In the present study, in almost half of the vaccinated adults (infected and uninfected) adults, the IFN-γ levels measured by QFN were not detectable 6-10.5 months after the third dose. All vaccinated participants had mount adequate humoral response to vaccination. This could be attributed to the waning of the cellular immune response against SARS-CoV-2 after a substantial postvaccination time interval and could underscore the importance of a booster dose.
A possible pathophysiological explanation for these results is the fact that IFN-γ secreted from specific T cells was not detected because of migration of SARS-CoV-2 specific memory T cells to lymphoid tissues, after a certain period of time [28, 31]. After their encounter with SARS-CoV-2 antigens, T cells circulate in the blood secreting IFN-γ [28]. Over time, specific T cells are located in lymph nodes, and regularly some of them circulate in the blood [28]. In the absence of antigenic stimuli, there is a possibility that the QFN cannot detect IFN-γ secreted from these specific T cells [28]. Thus, re-evaluating the threshold of the assay at a certain time point after vaccination should be considered.
A decline in cellular responses measured with QFN 6–7 months post-vaccination with two doses of BN162b2 mRNA vaccine has been observed in several studies [22],[24],[32][33]. Bonnet et al, found that specific cell mediated responces, measured by QFN, 6 months after vaccination, decreased by 41% in 91 participants and increased by 33% in 17 others [32]. In a cohort of 419 HCWs, after a median time of 7 months after second dose, 72.3% of the participants had a reactive response to at least one Ag of QFN assay. In the same study, an increasing time interval between vaccination and time of measurement was associated with declining cellular response as measured by QFN [22].

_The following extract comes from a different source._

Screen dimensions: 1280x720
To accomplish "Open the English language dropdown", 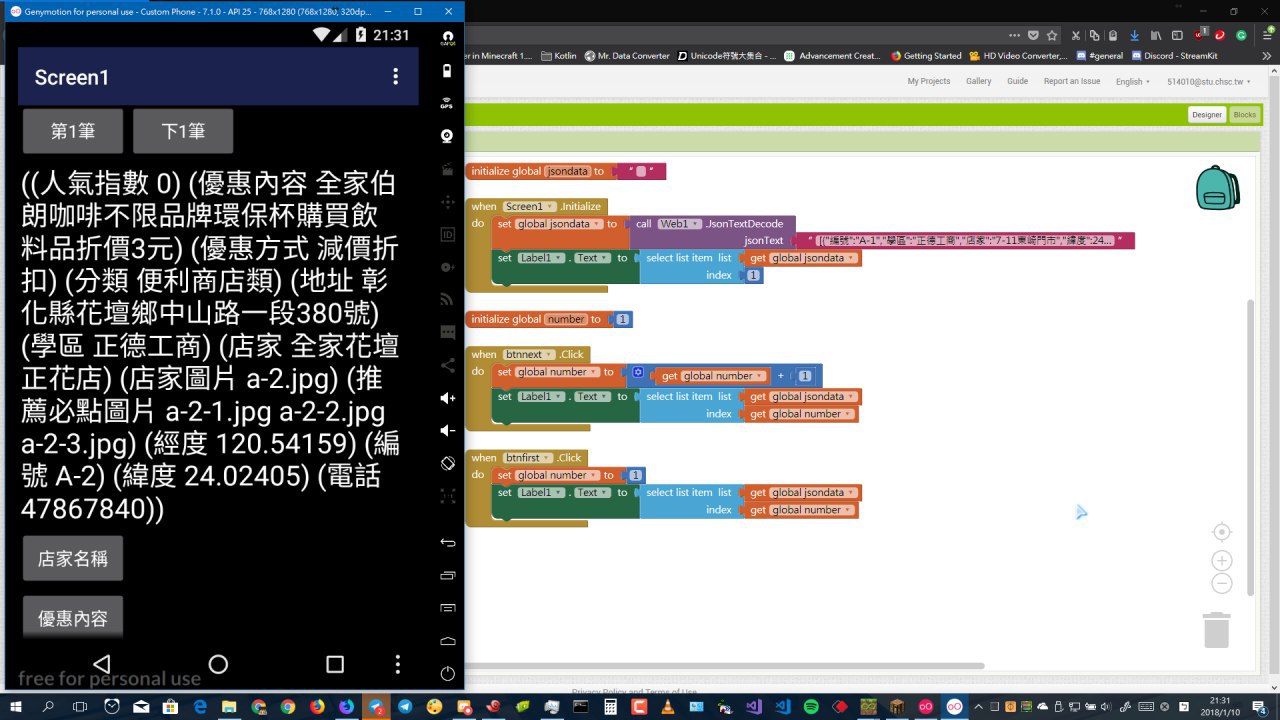I will click(1133, 82).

There are studies indicating that QFN may be less sensitive than other laboratory methods for T cell measurements. Tormo et al, reported that Flow Cytometry-Intracellular Staining assay (FC-ICS) demonstrated greater sensitivity in detecting T cell responses in vaccinated individuals with two doses of BN162b2 mRNA vaccine than the QFN assay [15]. These differences may be attributed partially to the different nature of the Spike antigens used in the assays, as QFN antigens may bind less to all Human Leukocyte Antigens (HLA-I and HLA-II) specificities compared to FC-ICS assay’s antigens [15]. Furthermore, Busà et al, observed that even though half of the participants did not develop a detectable with IGRA T cell effector response 3 weeks after the third dose with BN162b2 mRNA vaccine, all of them had specific Activated-Induced Marker (AIM) memory T cells, indicating the existence of memory T cells [11]. The AIM technique does not use HLA multimers for the detection of T cells and does not require prior knowledge of the type, epitope and cytokines of HLA to be interpreted [11],[16].

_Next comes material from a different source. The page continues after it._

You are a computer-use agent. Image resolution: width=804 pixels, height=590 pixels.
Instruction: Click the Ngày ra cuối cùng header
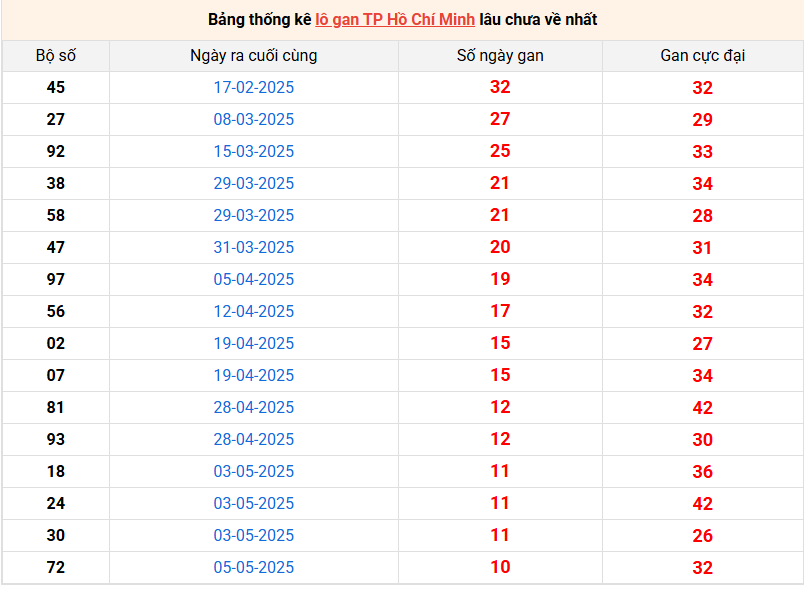pos(254,55)
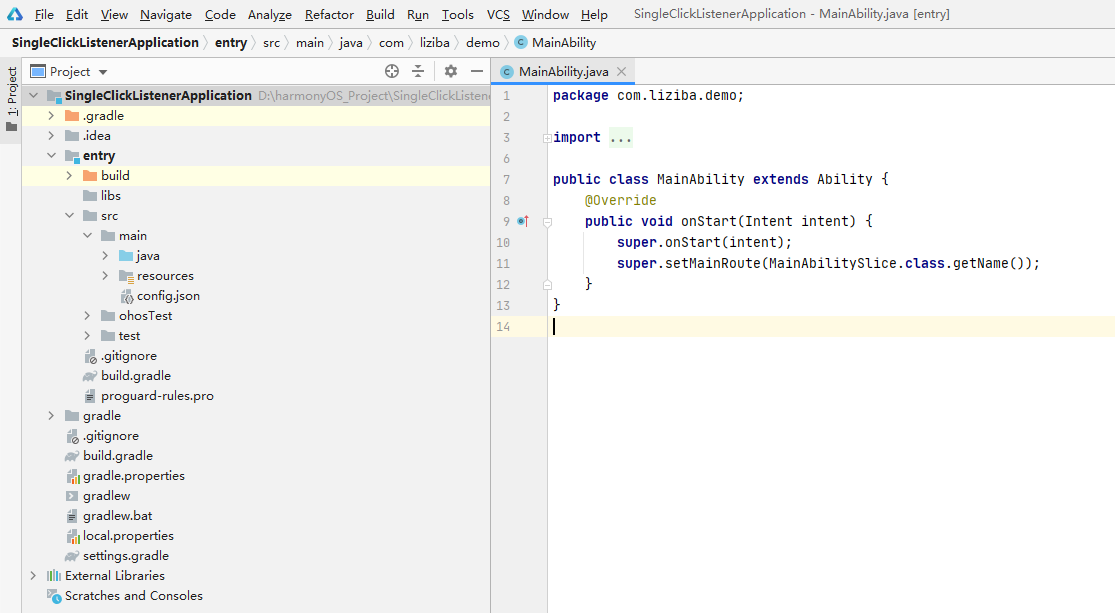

A limitation of our study is the limited number of participants included, especially in the unvaccinated group. Furthermore, our study does not estimate the kinetics of T cell and humoral responses at different time points. However, to our knowledge, there are not any previous published data with the QFN assay 6 months after vaccination, with three doses of the BNT162b2 mRNA vaccine.

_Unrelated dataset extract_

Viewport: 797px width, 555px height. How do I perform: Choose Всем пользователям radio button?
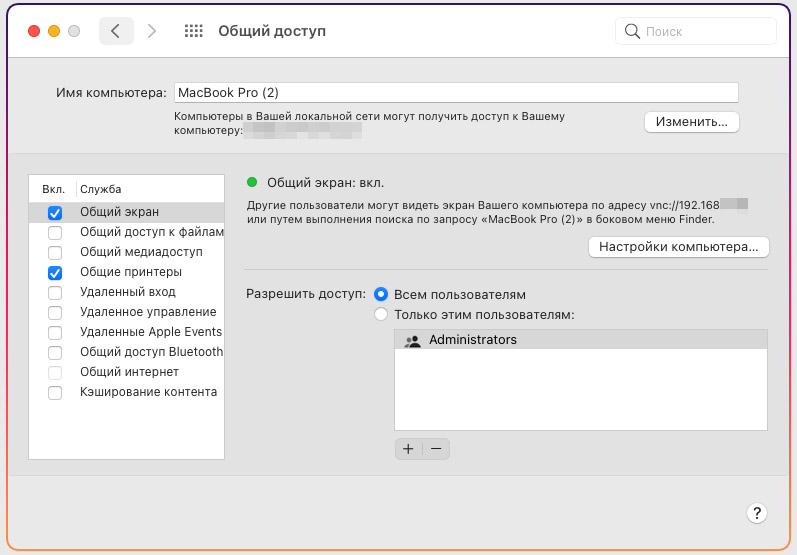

In conclusion, SARS-CoV-2 QFN assay did not detect cellular immune responses in unvaccinated and a significant number of vaccinated or hybrid immunity individuals. The results of this assay, especially several months after immunization, must be interpreted with caution, as the clinical implications are not clear. Further comparative studies with different immunological assays are required to elucidate whether this is the result of low sensitivity of the assay or waning immunity to SARS-CoV-2.